***** Data records *****

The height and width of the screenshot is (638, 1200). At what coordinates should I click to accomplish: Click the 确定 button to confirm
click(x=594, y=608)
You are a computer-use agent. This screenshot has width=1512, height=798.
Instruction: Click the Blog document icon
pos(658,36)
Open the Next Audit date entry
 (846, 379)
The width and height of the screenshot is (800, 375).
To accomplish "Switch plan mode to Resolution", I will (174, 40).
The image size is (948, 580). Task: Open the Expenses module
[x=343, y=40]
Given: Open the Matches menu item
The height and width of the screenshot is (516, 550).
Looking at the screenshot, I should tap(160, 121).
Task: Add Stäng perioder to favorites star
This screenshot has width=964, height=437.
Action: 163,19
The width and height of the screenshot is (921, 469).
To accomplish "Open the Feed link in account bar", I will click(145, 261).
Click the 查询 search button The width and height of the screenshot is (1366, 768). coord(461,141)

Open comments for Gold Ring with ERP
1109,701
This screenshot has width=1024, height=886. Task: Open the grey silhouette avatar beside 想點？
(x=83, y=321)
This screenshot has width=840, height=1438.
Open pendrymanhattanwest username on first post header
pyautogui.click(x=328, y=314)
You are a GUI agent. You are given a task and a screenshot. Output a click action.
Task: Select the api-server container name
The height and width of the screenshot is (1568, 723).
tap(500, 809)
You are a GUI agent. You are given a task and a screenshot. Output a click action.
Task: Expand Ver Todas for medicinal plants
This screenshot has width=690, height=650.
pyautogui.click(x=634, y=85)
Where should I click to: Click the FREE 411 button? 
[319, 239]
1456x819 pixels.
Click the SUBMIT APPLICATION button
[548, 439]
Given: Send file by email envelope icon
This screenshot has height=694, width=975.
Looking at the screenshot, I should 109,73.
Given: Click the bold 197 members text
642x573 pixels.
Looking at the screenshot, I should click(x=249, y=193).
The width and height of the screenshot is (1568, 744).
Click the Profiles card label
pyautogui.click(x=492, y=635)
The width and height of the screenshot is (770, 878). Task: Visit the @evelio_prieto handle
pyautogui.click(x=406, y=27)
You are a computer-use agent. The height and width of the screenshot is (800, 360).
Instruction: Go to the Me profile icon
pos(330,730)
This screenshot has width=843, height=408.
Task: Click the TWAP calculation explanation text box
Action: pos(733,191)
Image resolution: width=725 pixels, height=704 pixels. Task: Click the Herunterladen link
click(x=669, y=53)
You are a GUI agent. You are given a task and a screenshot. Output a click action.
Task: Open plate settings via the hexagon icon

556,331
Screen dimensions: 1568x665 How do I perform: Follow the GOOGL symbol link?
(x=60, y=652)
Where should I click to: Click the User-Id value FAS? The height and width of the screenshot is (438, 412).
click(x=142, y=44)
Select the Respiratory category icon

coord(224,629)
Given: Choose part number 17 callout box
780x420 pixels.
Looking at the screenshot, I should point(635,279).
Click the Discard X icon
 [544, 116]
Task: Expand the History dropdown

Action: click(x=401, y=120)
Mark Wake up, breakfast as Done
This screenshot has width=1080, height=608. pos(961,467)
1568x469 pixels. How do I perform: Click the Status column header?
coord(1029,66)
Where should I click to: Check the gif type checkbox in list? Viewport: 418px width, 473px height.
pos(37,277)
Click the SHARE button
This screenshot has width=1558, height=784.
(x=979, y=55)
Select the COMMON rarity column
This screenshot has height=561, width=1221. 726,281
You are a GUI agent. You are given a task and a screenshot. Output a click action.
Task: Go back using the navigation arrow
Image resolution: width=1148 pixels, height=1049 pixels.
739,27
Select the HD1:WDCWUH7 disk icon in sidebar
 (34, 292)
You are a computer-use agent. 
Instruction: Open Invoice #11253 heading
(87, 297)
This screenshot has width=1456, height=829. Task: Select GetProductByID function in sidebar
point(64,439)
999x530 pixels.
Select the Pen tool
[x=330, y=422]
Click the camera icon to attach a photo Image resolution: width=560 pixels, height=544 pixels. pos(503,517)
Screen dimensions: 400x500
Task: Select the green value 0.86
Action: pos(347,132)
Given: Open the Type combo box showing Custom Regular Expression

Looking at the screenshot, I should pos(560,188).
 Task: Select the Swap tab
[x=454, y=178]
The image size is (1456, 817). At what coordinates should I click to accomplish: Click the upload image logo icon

*****

*Task to carry out*
Could you write out all of the entries precisely as they stand?

*Solution*
The height and width of the screenshot is (638, 1200). At what coordinates should I click to accomplish: Click the 确定 button to confirm
click(x=594, y=608)
You are a computer-use agent. This screenshot has width=1512, height=798.
Instruction: Click the Blog document icon
pos(658,36)
Open the Next Audit date entry
 (846, 379)
The width and height of the screenshot is (800, 375).
To accomplish "Switch plan mode to Resolution", I will (174, 40).
The image size is (948, 580). Task: Open the Expenses module
[x=343, y=40]
Given: Open the Matches menu item
The height and width of the screenshot is (516, 550).
Looking at the screenshot, I should tap(160, 121).
Task: Add Stäng perioder to favorites star
This screenshot has width=964, height=437.
Action: 163,19
The width and height of the screenshot is (921, 469).
To accomplish "Open the Feed link in account bar", I will click(145, 261).
Click the 查询 search button The width and height of the screenshot is (1366, 768). coord(461,141)

Open comments for Gold Ring with ERP
1109,701
This screenshot has width=1024, height=886. Task: Open the grey silhouette avatar beside 想點？
(x=83, y=321)
This screenshot has width=840, height=1438.
Open pendrymanhattanwest username on first post header
pyautogui.click(x=328, y=314)
You are a GUI agent. You are given a task and a screenshot. Output a click action.
Task: Select the api-server container name
The height and width of the screenshot is (1568, 723).
tap(500, 809)
You are a GUI agent. You are given a task and a screenshot. Output a click action.
Task: Expand Ver Todas for medicinal plants
This screenshot has width=690, height=650.
pyautogui.click(x=634, y=85)
Where should I click to: Click the FREE 411 button? 
[319, 239]
1456x819 pixels.
Click the SUBMIT APPLICATION button
[548, 439]
Given: Send file by email envelope icon
This screenshot has height=694, width=975.
Looking at the screenshot, I should 109,73.
Given: Click the bold 197 members text
642x573 pixels.
Looking at the screenshot, I should click(x=249, y=193).
The width and height of the screenshot is (1568, 744).
Click the Profiles card label
pyautogui.click(x=492, y=635)
The width and height of the screenshot is (770, 878). Task: Visit the @evelio_prieto handle
pyautogui.click(x=406, y=27)
You are a computer-use agent. The height and width of the screenshot is (800, 360).
Instruction: Go to the Me profile icon
pos(330,730)
This screenshot has width=843, height=408.
Task: Click the TWAP calculation explanation text box
Action: pos(733,191)
Image resolution: width=725 pixels, height=704 pixels. Task: Click the Herunterladen link
click(x=669, y=53)
You are a GUI agent. You are given a task and a screenshot. Output a click action.
Task: Open plate settings via the hexagon icon

556,331
Screen dimensions: 1568x665 How do I perform: Follow the GOOGL symbol link?
(x=60, y=652)
Where should I click to: Click the User-Id value FAS? The height and width of the screenshot is (438, 412).
click(x=142, y=44)
Select the Respiratory category icon

coord(224,629)
Given: Choose part number 17 callout box
780x420 pixels.
Looking at the screenshot, I should point(635,279).
Click the Discard X icon
 [544, 116]
Task: Expand the History dropdown

Action: click(x=401, y=120)
Mark Wake up, breakfast as Done
This screenshot has width=1080, height=608. pos(961,467)
1568x469 pixels. How do I perform: Click the Status column header?
coord(1029,66)
Where should I click to: Check the gif type checkbox in list? Viewport: 418px width, 473px height.
pos(37,277)
Click the SHARE button
This screenshot has width=1558, height=784.
(x=979, y=55)
Select the COMMON rarity column
This screenshot has height=561, width=1221. 726,281
You are a GUI agent. You are given a task and a screenshot. Output a click action.
Task: Go back using the navigation arrow
Image resolution: width=1148 pixels, height=1049 pixels.
739,27
Select the HD1:WDCWUH7 disk icon in sidebar
 (34, 292)
You are a computer-use agent. 
Instruction: Open Invoice #11253 heading
(87, 297)
This screenshot has width=1456, height=829. Task: Select GetProductByID function in sidebar
point(64,439)
999x530 pixels.
Select the Pen tool
[x=330, y=422]
Click the camera icon to attach a photo Image resolution: width=560 pixels, height=544 pixels. pos(503,517)
Screen dimensions: 400x500
Task: Select the green value 0.86
Action: pos(347,132)
Given: Open the Type combo box showing Custom Regular Expression

Looking at the screenshot, I should pos(560,188).
 Task: Select the Swap tab
[x=454, y=178]
The image size is (1456, 817). At what coordinates should I click to accomplish: Click the upload image logo icon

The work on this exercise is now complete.